_Extrait du texte_:
NECESSITAS / FORCE MAJEURE, NÉCESSITÉ
Définitions
94 : Quintilien
Quintilien, De l’Institution de l’orateur, trad. Nicolas Gédoyn, Paris, Grégoire Dupuis, 1718, livre troisième, chapitre VIII, « Du genre Délibératif », p. 196.
1662 : Jacques du Roure
Jacques Du Roure, La Rhétorique française nécessaire à tous ceux qui veulent parler, ou écrire comme il faut et faire ou juger : des discours familiers, des lettres, des harangues, des plaidoyers, et des prédications, Paris, chez l’Auteur, 1662, Quatrième partie, p. 77.
Dictionnaires et encyclopédies
Encyclopédie
Nécessité, c’est en général ce qui rend le contraire d’une chose impossible, quelle que soit la cause de cette impossibilité. Or, comme l’impossibilité ne vient pas toûjours de la même source, la nécessité n’est pas non plus partout la même. On peut considérer les choses, ou absolument en elles-mêmes, & en ne faisant attention qu’à leur essence ; ou bien on peut les envisager sous quelque condition donnée qui, outre l’essence, suppose d’autres déterminations qui ne sont pas un résultat inséparable de l’essence, mais aussi qui ne lui répugnent point. De ce double point de vûe résulte une double nécessité ; l’une absolue, dont le contraire implique contradiction en vertu de l’essence même du sujet ; l’autre hypothétique, qui ne fonde l’impossibilité que sur une certaine condition. Il est absolument nécessaire que le parallélograme ait quatre côtés, & qu’il soit divisible par la diagonale en deux parties égales : le contraire implique en tout tems, aucune condition ne sauroit le rendre possible. Mais si ce parallélograme est-tracé sur du papier, il est hypothétiquement nécessaire qu’il soit tracé, la condition requise pour cet effet ayant eu lieu : cependant il n’impliqueroit pas qu’il eût été tracé sur du parchemin, ou même qu’il ne l’eût point été du-tout. La certitude, l’infaillibilité de l’événement suivent de la nécessité hypothétique, tout comme de la nécessité absolue.
On confond d’ordinaire la nécessité avec la contrainte : néanmoins la nécessité d’être homme n’est point en Dieu une contrainte, mais une perfection. En effet la nécessité, selon M. de la Rochefoucault, differe de la contrainte, en ce que la premiere est accompagnée du plaisir & du penchant de la volonté, & que la contrainte leur est opposée. On distingue encore dans l’école, nécessité physique & nécessité morale, nécessité simple & nécessité relative.

_Consigne_:
Indiquez si chaque affirmation ci-dessous concorde avec l'extrait sur la nécessité présenté plus haut. Répondez par oui ou par non et citez textuellement les mots qui permettent de trancher.
(a) L'extrait distingue deux sortes de nécessité, l'une absolue et l'autre hypothétique.
(b) L'extrait présente la nécessité et la contrainte comme une seule et même chose.
(c) D'après l'extrait, la certitude de l'événement découle uniquement de la nécessité absolue.

_Lignes extraites_:

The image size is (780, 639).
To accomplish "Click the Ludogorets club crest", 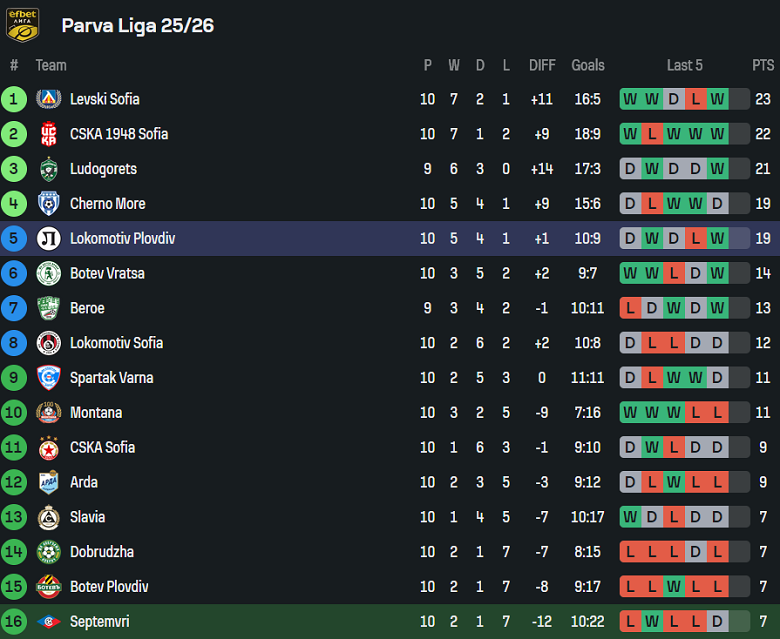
---
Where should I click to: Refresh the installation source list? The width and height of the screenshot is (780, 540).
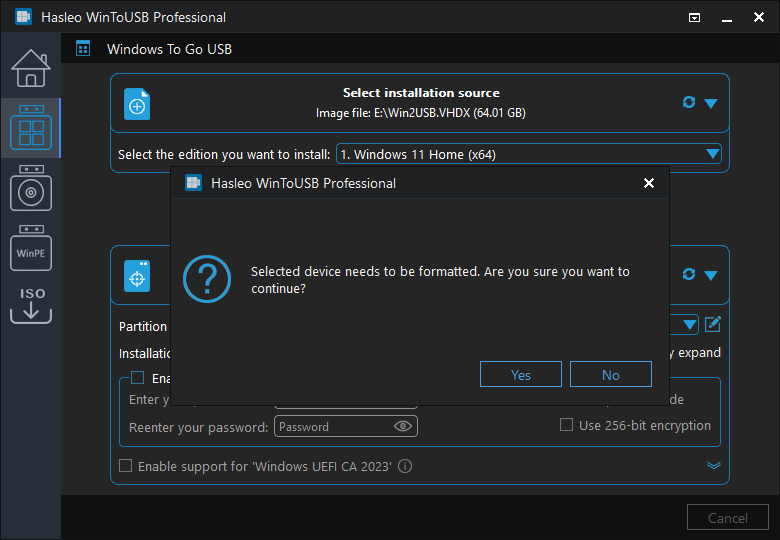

_Réponse_:
(a) Oui : « De ce double point de vûe résulte une double nécessité ; l’une absolue, dont le contraire implique contradiction en vertu de l’essence même du sujet ; l’autre hypothétique, qui ne fonde l’impossibilité que sur une certaine condition. »
(b) Non : « la nécessité, selon M. de la Rochefoucault, differe de la contrainte »
(c) Non : « La certitude, l’infaillibilité de l’événement suivent de la nécessité hypothétique, tout comme de la nécessité absolue. »